There is literally no evidence that Gamble committed any
crime, but the reactionary and pearl-clutching mayor, city attorney, and city
council president seem stuck in the Victorian age, so Curmie isn’t going to try
to predict what judge Haymes Snedeker is going to do with this case. Of course, Mayor Sherry Sullivan went all-in
on the straw man arguments, proclaiming that “Protests should remain peaceful
and free of profanity and obscene displays.”
There can, of course, be no suggestion that anything Gamble did was
anything but peaceful.

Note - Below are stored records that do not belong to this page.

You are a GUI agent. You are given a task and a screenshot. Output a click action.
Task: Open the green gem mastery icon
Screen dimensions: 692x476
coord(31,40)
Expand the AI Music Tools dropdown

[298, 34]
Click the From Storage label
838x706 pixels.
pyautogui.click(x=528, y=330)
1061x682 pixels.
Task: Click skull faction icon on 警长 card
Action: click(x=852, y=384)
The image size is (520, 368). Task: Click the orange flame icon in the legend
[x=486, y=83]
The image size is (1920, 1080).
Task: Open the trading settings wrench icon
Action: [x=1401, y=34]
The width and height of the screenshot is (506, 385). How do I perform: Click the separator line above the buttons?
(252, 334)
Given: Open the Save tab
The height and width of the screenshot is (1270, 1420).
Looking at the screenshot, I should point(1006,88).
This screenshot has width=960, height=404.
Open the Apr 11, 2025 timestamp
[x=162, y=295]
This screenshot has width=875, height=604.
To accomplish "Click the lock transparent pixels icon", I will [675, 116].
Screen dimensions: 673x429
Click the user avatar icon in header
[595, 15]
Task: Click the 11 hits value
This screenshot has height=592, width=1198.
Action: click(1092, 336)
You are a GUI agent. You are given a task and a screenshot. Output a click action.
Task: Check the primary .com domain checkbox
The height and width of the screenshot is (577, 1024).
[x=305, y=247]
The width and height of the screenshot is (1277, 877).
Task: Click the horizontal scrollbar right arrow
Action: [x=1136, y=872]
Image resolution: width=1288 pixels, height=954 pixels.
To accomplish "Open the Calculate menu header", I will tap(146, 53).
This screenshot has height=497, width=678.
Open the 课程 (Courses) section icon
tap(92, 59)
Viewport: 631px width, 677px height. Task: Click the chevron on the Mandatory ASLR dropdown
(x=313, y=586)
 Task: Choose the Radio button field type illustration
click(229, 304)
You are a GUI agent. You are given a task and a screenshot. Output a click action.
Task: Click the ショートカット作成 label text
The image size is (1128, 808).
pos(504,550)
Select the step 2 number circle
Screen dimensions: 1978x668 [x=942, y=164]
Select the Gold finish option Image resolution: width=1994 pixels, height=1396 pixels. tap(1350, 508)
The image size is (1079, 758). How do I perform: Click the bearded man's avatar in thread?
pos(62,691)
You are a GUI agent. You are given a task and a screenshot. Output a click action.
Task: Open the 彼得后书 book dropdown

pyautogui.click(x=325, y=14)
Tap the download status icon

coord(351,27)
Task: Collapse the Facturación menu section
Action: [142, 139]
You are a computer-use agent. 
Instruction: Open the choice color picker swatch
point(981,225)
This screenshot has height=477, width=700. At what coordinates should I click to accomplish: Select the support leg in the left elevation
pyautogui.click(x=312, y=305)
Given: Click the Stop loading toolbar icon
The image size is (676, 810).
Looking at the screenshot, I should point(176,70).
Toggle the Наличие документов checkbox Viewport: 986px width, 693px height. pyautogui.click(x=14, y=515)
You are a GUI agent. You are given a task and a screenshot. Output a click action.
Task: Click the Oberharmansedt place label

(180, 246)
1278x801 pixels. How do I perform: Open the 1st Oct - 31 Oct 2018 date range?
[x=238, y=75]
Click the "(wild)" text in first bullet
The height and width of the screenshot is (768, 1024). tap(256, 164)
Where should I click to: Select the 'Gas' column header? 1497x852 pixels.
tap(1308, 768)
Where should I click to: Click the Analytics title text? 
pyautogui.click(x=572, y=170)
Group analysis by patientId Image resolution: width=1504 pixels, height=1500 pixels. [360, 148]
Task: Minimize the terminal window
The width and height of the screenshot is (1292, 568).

Profanity and obscenity,
of course, are more in the eye of the beholder, or in the squishier realm of “community
standards,” but Curmie notes the perceptive comment of Heidi Veyance on the Fairhope Police Department’s Facebook post about the incident: “Can we
assume that all reports of sightings of ‘truck nutz’ will be treated with an
equal amount of seriousness & dealt the same punishment?” Touché.
The video linked about, from the Intercept YouTube page, is
the one that has the more complete transcript.
But Curmie let his inner 12-year-old out for a stroll, and from that perspective,
the better comments are on the PoliceActivity page:
she was “Only charged with a “misdewiener”; “They couldn't get it to stand up
in court”; “Her lawyer is gonna take her case pro bone-o”; “This definitely
falls under some type of penal code” which “carries a stiff sentence”; that she’s
likely to be acquitted by a “hung jury”… Oh, and a direct quotation from Babb: “It’s
illegal to come in the street.” Another site suggests that “the three policemen must have been scared stiff.” You get the idea, Gentle Reader.
So, summing up: The chances that a cop is a self-righteous idiot are already pretty high. Make him a small-town cop, and the odds increase. A small-town cop in the south? We’re perilously close to ontological certitude, and Corporal Babb is pretty clearly not an exception. Unfortunately, his apparent unfamiliarity with the Constitution isn’t the only criticism that can be lodged against him. He’s also… well… let’s just say that Curmie agrees with the commenter who suggested that Gamble’s real crime was impersonating a police officer.